Com o título “Fuga burlesca de Trump nos lembra os filmes da Sessão da Tarde”, eis a coluna “Fora das 4 Linhas”, do Blogdoeliomar, assinada pelo jornalista e psicólogo Luiz Henrique Campos. “Para preservar Trump, os demais passageiros e autoridades que estavam ao seu redor parecem ter sido tratados como figurantes de história cujo protagonista precisava sobreviver a qualquer custo. Entre eles, inclusive, aqueles que poderiam ocupar a linha sucessória do poder americano. Tudo em nome da missão maior, naquele velho espírito do verso de Vandré: morrer pela pátria e morrer sem razão”, expõe o colunista.
Confira:
Há episódios da política internacional atualmente que parecem ter saído de roteiro de comédia da velha Sessão da Tarde da TV Globo. A suposta fuga de Donald Trump, em Ancara, de um avião para outro — e a história de seu deslocamento protegido em carro frigorífico diante do temor de possível atentado iraniano — tem todos os ingredientes dessas produções em que o surreal e a realidade se encontram sem cerimônia. A cena seria engraçada, não fosse o contexto. O homem considerado por muitos como o mais poderoso do planeta, cercado pela mais sofisticada estrutura de segurança que um Estado pode oferecer, precisando ser retirado às pressas de situação de risco, da forma como se deu, revela contradição perturbadora.
Se alguém como Trump, protegido por agentes, tecnologia e protocolos de segurança, não está completamente a salvo, o que dizer dos seres humanos comuns, que atravessam diariamente um mundo cada vez mais imprevisível? Há ainda aspecto quase burlesco na operação. Para preservar Trump, os demais passageiros e autoridades que estavam ao seu redor parecem ter sido tratados como figurantes de história cujo protagonista precisava sobreviver a qualquer custo. Entre eles, inclusive, aqueles que poderiam ocupar a linha sucessória do poder americano. Tudo em nome da missão maior, naquele velho espírito do verso de Vandré: morrer pela pátria e morrer sem razão.
O episódio, entretanto, merece menos gargalhadas do que reflexão. A retomada da visão de mundo baseada predominantemente na força, na intimidação e na lógica do inimigo permanente apenas amplia a paranoia internacional. Quando governos passam a enxergar ameaças em cada esquina, o medo deixa de ser consequência da política e passa a ser combustível dela. É nesse ambiente que prosperam os exageros, as teorias conspiratórias e as interpretações delirantes da realidade.

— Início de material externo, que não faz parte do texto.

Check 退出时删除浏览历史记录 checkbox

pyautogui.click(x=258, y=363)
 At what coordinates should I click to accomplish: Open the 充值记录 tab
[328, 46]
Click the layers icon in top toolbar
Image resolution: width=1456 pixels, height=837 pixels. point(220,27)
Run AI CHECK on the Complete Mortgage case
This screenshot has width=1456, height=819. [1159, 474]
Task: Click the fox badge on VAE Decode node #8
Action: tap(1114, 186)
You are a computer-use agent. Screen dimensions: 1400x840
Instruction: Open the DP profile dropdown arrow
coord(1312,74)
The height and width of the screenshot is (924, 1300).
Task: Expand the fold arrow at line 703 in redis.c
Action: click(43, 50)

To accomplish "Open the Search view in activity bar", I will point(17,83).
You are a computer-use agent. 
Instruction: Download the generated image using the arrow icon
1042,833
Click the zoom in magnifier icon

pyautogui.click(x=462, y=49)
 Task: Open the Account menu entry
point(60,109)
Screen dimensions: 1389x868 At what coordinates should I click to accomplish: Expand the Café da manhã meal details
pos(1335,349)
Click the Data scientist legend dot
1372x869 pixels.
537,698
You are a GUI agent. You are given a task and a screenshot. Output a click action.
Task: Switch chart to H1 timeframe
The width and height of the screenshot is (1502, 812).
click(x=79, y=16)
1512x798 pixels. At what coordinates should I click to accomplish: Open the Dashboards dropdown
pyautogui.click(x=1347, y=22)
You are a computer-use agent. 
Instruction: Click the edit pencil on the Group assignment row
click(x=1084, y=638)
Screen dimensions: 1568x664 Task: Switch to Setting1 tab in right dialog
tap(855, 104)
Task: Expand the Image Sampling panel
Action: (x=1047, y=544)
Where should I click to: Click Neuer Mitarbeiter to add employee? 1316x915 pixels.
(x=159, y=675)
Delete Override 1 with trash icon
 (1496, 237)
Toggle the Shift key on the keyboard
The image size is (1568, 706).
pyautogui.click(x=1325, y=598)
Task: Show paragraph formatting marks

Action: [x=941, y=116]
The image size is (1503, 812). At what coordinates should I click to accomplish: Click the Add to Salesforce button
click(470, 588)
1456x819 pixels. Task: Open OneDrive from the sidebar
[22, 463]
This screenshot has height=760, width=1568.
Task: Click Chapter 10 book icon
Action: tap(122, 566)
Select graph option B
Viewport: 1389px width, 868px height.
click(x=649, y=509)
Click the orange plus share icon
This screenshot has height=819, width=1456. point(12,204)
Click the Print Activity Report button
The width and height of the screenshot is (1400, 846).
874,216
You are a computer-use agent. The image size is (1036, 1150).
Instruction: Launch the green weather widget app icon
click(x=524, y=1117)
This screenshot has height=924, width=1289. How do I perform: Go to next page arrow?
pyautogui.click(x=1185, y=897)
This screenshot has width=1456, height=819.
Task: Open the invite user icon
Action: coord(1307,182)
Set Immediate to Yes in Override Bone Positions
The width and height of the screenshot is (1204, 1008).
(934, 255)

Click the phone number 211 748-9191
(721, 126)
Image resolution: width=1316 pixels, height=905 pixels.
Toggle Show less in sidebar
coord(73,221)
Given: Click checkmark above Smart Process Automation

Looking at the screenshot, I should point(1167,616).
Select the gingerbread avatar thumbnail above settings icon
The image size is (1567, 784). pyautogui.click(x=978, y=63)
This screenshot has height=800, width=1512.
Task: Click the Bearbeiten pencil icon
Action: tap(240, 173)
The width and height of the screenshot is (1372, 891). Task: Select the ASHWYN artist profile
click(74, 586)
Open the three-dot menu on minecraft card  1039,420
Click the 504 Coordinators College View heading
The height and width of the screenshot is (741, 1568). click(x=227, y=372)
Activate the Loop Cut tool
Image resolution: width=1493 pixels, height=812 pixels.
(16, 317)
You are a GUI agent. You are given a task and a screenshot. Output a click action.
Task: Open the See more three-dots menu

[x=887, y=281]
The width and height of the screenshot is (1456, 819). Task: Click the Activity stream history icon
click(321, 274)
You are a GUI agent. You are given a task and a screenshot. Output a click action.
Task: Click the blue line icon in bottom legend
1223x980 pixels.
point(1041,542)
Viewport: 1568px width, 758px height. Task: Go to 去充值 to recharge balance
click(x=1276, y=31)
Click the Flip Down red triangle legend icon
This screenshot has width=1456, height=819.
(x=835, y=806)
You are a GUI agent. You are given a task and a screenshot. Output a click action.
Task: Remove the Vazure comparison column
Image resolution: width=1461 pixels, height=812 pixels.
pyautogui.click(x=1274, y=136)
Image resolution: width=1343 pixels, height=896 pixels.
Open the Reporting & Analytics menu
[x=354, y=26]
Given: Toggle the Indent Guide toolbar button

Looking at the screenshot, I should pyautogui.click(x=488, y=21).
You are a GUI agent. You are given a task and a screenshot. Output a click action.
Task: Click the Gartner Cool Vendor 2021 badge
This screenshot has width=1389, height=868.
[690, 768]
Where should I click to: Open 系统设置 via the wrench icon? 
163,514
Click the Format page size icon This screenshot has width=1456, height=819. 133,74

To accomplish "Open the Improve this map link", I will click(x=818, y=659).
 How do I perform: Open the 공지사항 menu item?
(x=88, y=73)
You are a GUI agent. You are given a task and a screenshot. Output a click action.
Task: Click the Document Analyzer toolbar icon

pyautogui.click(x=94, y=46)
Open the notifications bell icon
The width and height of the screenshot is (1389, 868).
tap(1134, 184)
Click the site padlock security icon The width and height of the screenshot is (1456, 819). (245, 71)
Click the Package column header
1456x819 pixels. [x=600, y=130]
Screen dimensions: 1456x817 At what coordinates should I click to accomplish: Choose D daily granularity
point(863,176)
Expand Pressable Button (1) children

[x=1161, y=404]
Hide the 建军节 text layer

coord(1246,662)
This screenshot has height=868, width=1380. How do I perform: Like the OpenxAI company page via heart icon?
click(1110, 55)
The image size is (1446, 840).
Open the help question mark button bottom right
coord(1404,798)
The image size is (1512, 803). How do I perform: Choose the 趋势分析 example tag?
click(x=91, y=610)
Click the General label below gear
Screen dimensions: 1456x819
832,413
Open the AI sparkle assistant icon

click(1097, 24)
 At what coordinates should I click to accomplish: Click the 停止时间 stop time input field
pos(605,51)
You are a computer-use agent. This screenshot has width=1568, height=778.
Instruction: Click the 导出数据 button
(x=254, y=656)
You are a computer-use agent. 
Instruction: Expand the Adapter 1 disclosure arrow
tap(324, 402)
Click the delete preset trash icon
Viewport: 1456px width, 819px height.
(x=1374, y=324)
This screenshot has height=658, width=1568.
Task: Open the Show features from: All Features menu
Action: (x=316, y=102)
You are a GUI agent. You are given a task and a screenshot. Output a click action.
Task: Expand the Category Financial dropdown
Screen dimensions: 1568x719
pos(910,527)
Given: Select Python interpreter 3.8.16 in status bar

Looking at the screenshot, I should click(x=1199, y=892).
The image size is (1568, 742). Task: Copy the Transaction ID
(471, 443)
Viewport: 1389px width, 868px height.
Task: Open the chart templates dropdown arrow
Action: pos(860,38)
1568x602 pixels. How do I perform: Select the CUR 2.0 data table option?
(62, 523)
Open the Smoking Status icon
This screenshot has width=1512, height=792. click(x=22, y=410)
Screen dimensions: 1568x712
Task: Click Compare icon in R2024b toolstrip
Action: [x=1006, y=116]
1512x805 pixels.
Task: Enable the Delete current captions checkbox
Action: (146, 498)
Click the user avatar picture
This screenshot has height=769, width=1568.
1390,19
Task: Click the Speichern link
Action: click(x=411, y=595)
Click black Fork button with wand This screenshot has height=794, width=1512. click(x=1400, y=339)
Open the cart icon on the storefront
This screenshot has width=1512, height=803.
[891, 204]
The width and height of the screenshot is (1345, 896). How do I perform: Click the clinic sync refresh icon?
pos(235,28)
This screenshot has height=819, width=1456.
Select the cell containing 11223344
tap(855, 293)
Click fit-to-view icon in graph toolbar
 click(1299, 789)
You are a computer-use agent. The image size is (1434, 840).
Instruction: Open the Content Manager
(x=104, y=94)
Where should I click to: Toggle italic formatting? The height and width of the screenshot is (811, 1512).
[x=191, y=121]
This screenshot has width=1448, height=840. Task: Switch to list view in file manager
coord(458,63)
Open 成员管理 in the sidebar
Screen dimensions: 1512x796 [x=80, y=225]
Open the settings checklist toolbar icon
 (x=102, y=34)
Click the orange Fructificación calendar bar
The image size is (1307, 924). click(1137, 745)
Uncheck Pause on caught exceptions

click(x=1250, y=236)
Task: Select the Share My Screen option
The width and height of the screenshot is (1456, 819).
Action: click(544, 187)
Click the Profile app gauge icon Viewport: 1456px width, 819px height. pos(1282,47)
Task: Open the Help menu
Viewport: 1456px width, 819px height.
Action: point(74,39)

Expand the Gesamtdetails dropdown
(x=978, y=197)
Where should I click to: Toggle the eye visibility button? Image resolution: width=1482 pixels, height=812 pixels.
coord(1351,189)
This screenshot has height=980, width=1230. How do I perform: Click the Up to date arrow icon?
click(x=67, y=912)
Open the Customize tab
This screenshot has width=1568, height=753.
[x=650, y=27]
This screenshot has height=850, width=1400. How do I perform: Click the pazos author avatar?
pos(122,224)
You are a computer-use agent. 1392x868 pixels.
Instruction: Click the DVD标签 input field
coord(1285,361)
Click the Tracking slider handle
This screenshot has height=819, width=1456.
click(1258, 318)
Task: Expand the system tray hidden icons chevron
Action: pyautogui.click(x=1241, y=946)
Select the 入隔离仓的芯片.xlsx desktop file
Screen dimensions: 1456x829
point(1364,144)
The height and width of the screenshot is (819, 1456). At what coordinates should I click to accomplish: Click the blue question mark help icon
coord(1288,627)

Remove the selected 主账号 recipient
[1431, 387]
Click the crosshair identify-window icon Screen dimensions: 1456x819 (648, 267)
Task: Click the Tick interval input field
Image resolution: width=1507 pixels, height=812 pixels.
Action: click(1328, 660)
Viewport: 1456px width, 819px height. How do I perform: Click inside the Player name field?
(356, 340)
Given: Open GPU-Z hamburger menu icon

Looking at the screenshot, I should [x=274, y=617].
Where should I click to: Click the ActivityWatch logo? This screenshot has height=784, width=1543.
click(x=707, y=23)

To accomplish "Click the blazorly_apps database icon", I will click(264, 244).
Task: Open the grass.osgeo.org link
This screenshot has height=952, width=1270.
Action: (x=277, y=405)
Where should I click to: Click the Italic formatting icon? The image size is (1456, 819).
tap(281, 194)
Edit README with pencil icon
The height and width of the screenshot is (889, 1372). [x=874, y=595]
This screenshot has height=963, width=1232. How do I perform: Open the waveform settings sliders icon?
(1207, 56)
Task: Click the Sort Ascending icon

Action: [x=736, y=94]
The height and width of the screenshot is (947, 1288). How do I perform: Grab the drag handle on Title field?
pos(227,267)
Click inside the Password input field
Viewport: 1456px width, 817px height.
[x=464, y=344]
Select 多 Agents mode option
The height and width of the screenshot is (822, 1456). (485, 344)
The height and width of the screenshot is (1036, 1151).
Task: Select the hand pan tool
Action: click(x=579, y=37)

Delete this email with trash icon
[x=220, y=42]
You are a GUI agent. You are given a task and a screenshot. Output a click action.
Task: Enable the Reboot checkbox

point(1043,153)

A geopolítica parece, em alguns momentos, ter adquirido contornos de esquizofrenia coletiva, vide o despenteado presidente argentino, na qual dirigentes e seguidores transformam qualquer acontecimento em prova de conspiração.
O fato protagonizado por Trump talvez seja apenas uma cena pitoresca de um mundo perigosamente sério. Rimos da fuga, do carro frigorífico e da extravagância do roteiro. Mas, por trás da comédia involuntária, existe pergunta incômoda: até onde a humanidade armada, desconfiada e permanentemente assustada pretende chegar? Quando a política transforma o planeta em cenário de guerra permanente, até a realidade começa a parecer filme. O problema é que, desta vez, não há Sessão da Tarde capaz de interromper a transmissão.
*Luiz Henrique Campos
Jornalista e titular da coluna “Fora das 4 Linhas”, do Blogdoeliomar.